The new severe weather events resource centre provides useful links to relevant regulations under the Disaster Management Act of 2002. It also offers information on disaster impact, how to access local and national assistance and aid, and a useful how-to-help list for those wanting to support government and NGO relief efforts. The portal is updated regularly with new and relevant information.
Last month’s storm damage was initially classified as a provincial disaster before later being reclassified as a national disaster. Within a single 24-hour period, parts of the region were battered by more than 300mm of rainfall, a staggering third of the province’s average annual rainfall.

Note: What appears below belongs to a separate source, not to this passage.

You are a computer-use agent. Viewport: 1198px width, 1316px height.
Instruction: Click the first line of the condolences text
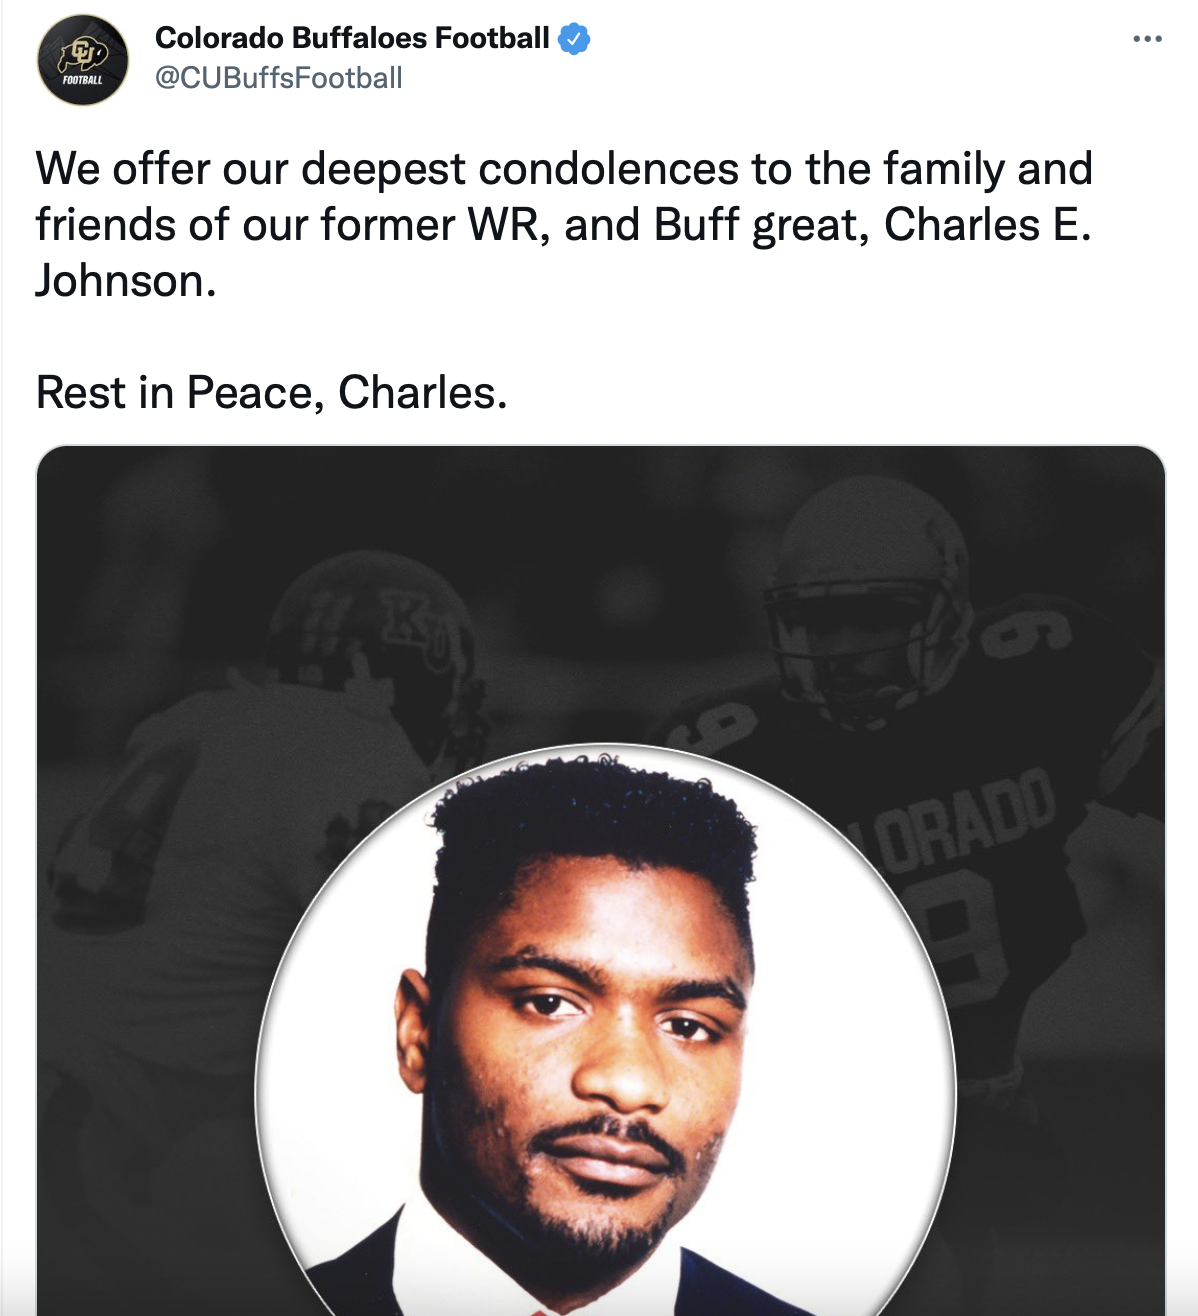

The storm left more 400 people dead and another 40,000 homeless. Infrastructure damage, including transportation, communication and electrical systems, was brutal. Roads, bridges, pipelines and power were damaged, and in many cases, completely destroyed. The busy Durban port as well as railway lines took a hammering, impacting KZN’s already struggling economy. Repair and rebuilding will cost billions - R5.6 billion estimated for roads alone.

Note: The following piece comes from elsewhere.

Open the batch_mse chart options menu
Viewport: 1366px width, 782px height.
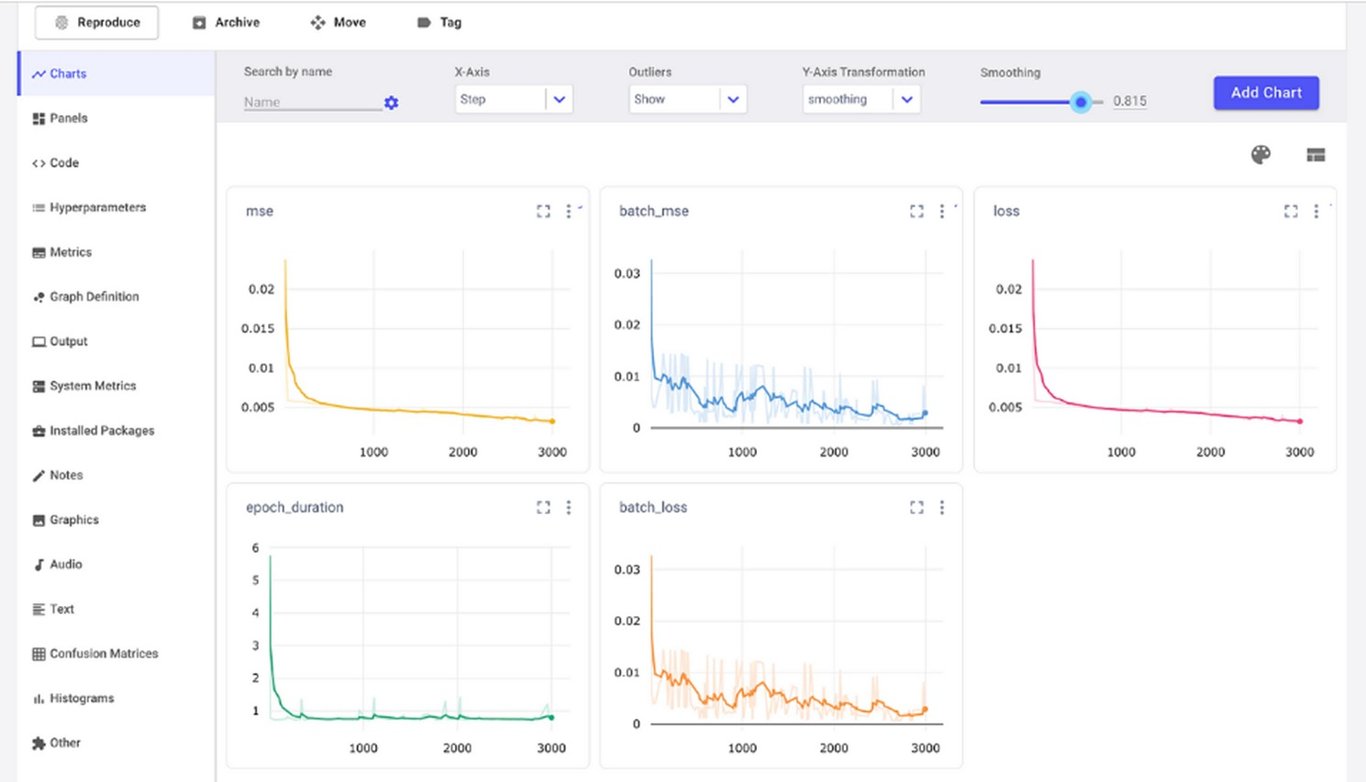941,211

“Access to the law allows people impacted by a crisis like flooding to urgently obtain relief in a variety of ways,” said LNSA CEO and chair of the board, Videsha Proothveerajh. “The new portal provides legal notices and regulations around severe weather events information, and practical help to identify local municipality ward councillors and help in accessing special Social Relief of Distress SASSA grants.”
The Social Relief of Distress Grant offers food vouchers, cash for those with deceased relatives and money to replace school uniforms. People can make applications for assistance through their ward councillors.
Proothveerajh said sharing important information and guidance on applicable laws to communities impacted by crises was part of LNSA’s commitment to the rule of law.
“The rule of law isn’t only about practising, upholding and advancing it. It’s as much about access to the law. From the ordinary person in the street to NGOs, public servants, academics and CEOs, the availability of key information, tools and resources to help support those affected is critical,” she said.